» **SOURCE DATA**

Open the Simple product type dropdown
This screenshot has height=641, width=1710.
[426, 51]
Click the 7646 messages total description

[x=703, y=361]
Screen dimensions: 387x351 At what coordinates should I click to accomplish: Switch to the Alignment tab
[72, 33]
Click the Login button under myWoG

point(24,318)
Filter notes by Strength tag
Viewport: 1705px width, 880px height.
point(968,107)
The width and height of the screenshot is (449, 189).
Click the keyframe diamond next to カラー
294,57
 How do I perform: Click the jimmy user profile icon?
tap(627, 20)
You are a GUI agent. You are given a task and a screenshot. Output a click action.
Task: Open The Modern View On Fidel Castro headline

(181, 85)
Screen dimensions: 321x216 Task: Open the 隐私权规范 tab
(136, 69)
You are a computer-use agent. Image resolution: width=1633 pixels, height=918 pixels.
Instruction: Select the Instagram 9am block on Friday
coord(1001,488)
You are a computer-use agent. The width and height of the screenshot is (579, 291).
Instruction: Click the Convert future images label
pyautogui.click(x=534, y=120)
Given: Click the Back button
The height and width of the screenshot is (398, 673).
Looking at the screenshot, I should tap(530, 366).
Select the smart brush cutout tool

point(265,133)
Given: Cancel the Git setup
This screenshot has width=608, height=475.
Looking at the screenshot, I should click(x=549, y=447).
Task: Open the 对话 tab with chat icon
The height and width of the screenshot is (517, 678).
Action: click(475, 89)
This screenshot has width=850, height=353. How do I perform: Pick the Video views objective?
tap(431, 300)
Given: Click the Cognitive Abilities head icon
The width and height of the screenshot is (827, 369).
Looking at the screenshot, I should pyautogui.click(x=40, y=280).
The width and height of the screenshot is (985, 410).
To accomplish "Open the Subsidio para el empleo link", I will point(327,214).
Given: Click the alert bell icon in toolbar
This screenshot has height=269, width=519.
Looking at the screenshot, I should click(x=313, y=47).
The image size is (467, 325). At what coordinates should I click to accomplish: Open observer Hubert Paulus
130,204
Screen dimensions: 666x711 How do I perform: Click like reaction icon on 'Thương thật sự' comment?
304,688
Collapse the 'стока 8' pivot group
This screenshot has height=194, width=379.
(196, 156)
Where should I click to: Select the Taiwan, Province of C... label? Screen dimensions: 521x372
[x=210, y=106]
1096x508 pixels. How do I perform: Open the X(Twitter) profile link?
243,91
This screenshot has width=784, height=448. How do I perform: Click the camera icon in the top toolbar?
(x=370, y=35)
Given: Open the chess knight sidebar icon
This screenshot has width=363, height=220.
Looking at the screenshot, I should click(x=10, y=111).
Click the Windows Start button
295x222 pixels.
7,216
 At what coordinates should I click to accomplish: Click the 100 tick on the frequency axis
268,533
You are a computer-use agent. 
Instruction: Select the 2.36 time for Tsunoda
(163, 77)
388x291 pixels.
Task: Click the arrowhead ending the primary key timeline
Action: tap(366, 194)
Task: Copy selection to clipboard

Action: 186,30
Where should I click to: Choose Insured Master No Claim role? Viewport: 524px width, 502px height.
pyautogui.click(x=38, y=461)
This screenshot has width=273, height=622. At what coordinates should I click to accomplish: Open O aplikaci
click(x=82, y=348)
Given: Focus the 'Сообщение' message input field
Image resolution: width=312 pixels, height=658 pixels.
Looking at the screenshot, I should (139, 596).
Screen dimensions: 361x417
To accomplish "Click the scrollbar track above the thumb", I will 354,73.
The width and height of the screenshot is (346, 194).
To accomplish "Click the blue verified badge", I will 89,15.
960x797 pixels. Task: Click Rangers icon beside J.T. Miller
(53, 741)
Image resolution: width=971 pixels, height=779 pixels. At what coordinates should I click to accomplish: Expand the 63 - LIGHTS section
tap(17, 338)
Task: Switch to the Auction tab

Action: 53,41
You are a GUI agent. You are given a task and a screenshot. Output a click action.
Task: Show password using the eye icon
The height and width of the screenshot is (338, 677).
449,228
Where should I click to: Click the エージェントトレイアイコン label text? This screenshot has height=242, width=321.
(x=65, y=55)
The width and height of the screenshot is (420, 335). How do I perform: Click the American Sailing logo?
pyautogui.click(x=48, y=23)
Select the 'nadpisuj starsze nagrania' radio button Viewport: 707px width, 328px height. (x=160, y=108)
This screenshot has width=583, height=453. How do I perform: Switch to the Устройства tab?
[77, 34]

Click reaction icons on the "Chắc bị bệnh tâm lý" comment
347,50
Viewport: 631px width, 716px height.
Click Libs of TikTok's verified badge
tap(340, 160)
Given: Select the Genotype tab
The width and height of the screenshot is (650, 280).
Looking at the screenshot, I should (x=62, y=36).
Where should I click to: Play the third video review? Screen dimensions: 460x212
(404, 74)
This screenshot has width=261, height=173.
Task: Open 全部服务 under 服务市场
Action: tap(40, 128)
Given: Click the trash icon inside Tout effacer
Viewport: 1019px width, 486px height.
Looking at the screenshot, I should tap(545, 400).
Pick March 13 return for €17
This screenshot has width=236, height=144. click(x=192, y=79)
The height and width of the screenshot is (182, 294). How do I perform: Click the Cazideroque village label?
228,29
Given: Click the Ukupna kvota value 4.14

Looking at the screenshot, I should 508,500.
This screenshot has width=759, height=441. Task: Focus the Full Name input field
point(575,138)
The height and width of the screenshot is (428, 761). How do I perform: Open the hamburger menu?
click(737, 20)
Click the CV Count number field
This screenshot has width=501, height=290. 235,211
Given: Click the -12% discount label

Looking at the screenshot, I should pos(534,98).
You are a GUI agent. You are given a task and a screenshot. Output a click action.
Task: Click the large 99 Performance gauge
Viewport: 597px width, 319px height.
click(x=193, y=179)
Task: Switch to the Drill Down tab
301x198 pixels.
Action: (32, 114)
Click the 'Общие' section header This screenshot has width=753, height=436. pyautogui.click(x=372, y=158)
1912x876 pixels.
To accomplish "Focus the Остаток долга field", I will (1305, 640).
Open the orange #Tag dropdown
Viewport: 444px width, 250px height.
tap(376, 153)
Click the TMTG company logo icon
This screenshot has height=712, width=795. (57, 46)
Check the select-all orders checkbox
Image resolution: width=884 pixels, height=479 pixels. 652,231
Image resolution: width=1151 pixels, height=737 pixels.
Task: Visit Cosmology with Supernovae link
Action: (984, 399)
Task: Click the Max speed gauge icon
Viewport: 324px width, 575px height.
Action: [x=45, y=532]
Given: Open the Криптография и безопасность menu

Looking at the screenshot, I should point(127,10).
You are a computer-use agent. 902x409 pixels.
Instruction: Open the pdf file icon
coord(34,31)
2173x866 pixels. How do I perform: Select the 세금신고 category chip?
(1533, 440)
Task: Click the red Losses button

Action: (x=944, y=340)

» **WHAT IS BEING ASKED**
Among the lines in the material above, some may hold "agent". State how many do, and add nothing.

» **SOLUTION FOR THIS EXERCISE**
7